Using the information
1. Repeat the dental home article word for word, starting with "In the mid-1990s, the" and going on through "to lend clarity.".
2. Render this sentence from the dental home article in Spanish: "During this time, we pediatric dentists often referred to ourselves as the 'pediatricians' of dentistry, as we shared common goals for our patients, specifically preventive and interceptive strategies."
3. Please list every area in which, according to the dental home article, the dental home concept hasn't gained traction.

Excerpted text
Traction and the dental home

In the mid-1990s, the American Academy of Pediatric Dentistry (AAPD) and the American Academy of Pediatrics (AAP) published a joint document regarding the concept of the "dental home." In this article, Robert L. Delarosa, DDS, president of the American Academy of Pediatric Dentistry, explores the dental home concept and why it hasn't gained traction in our dental practices, our referral patterns, and our sister organizations in an attempt to lend clarity.

Mar 22nd, 2016

Robert L. Delarosa, DDS

In the mid-1990s, the American Academy of Pediatric Dentistry (AAPD) and the American Academy of Pediatrics (AAP) published a joint document regarding the concept of the "dental home." This followed the AAP's release in 1991 of the definition of the "medical home," and it seemed to be symmetrical . . . frankly, a no-brainer to implement. During this time, we pediatric dentists often referred to ourselves as the "pediatricians" of dentistry, as we shared common goals for our patients, specifically preventive and interceptive strategies.

(Saved entries)
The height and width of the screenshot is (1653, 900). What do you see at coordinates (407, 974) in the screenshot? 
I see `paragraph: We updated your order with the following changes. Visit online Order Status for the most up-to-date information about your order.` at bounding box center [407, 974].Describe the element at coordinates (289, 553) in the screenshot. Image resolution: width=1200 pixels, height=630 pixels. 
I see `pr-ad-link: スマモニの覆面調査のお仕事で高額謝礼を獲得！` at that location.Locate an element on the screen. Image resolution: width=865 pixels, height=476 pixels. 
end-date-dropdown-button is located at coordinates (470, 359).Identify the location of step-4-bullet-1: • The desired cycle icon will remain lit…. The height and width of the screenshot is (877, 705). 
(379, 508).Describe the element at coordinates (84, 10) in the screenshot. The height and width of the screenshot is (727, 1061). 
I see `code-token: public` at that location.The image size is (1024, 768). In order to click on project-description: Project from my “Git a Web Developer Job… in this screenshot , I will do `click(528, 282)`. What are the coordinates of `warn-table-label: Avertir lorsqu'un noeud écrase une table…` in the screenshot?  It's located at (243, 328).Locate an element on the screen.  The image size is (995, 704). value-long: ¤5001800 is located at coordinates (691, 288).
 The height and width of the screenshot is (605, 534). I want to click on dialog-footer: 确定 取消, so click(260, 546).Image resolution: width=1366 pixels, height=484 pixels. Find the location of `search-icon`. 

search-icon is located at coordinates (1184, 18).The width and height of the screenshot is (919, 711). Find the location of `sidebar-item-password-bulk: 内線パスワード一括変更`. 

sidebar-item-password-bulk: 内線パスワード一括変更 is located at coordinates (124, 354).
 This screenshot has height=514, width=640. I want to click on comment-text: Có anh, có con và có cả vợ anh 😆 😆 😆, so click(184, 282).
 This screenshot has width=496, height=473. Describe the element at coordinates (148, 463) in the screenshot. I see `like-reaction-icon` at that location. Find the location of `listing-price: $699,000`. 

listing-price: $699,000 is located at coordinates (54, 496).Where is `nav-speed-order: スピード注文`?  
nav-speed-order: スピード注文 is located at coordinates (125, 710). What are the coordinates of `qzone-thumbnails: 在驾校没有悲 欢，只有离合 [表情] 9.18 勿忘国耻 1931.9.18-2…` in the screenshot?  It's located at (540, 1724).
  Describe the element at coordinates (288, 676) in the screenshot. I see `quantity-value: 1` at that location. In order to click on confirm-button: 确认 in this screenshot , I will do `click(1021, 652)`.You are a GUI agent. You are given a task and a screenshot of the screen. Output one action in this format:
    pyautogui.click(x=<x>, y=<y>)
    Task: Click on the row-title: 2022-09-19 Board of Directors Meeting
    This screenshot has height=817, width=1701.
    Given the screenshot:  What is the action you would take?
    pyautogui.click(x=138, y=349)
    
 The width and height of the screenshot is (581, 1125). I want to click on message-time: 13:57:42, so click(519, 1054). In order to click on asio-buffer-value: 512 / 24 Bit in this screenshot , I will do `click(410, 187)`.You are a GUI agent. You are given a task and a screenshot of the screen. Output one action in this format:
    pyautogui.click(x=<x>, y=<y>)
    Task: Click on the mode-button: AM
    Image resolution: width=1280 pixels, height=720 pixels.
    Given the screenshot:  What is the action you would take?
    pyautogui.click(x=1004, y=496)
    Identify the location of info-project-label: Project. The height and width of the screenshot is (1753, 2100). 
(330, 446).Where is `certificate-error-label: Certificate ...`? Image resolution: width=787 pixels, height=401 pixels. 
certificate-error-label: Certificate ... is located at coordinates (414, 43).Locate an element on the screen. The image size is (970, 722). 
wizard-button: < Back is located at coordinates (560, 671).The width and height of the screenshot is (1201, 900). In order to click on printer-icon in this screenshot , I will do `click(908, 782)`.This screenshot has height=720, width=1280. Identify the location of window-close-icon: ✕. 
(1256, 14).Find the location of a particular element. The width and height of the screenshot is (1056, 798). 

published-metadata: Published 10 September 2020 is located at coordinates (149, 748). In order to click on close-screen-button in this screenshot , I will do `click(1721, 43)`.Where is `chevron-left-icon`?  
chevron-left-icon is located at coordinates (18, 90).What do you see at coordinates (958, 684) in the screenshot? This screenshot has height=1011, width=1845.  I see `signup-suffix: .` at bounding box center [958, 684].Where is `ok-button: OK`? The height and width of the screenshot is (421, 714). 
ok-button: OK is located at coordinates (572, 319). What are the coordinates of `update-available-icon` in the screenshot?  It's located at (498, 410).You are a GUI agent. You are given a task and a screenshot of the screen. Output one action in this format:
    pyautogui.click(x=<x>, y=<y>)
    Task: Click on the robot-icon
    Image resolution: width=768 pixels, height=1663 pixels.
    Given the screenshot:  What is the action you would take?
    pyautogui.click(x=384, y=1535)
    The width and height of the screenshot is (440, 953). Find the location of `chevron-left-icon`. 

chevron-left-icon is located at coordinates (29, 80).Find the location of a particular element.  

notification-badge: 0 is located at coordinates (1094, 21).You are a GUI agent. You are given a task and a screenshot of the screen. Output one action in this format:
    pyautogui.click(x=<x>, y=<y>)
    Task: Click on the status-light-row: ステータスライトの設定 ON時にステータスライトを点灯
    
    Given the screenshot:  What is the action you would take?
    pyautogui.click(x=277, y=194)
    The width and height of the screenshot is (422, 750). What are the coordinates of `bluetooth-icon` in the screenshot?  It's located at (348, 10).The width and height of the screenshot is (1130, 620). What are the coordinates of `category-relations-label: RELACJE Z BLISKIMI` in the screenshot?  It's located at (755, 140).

Per-task outputs
1.
In the mid-1990s, the American Academy of Pediatric Dentistry (AAPD) and the American Academy of Pediatrics (AAP) published a joint document regarding the concept of the "dental home." In this article, Robert L. Delarosa, DDS, president of the American Academy of Pediatric Dentistry, explores the dental home concept and why it hasn't gained traction in our dental practices, our referral patterns, and our sister organizations in an attempt to lend clarity.

2. Durante esta época, los odontopediatras a menudo nos referíamos a nosotros mismos como los «pediatras» de la odontología, ya que compartíamos objetivos comunes para nuestros pacientes, concretamente estrategias preventivas e interceptivas.

3.
- our dental practices
- our referral patterns
- our sister organizations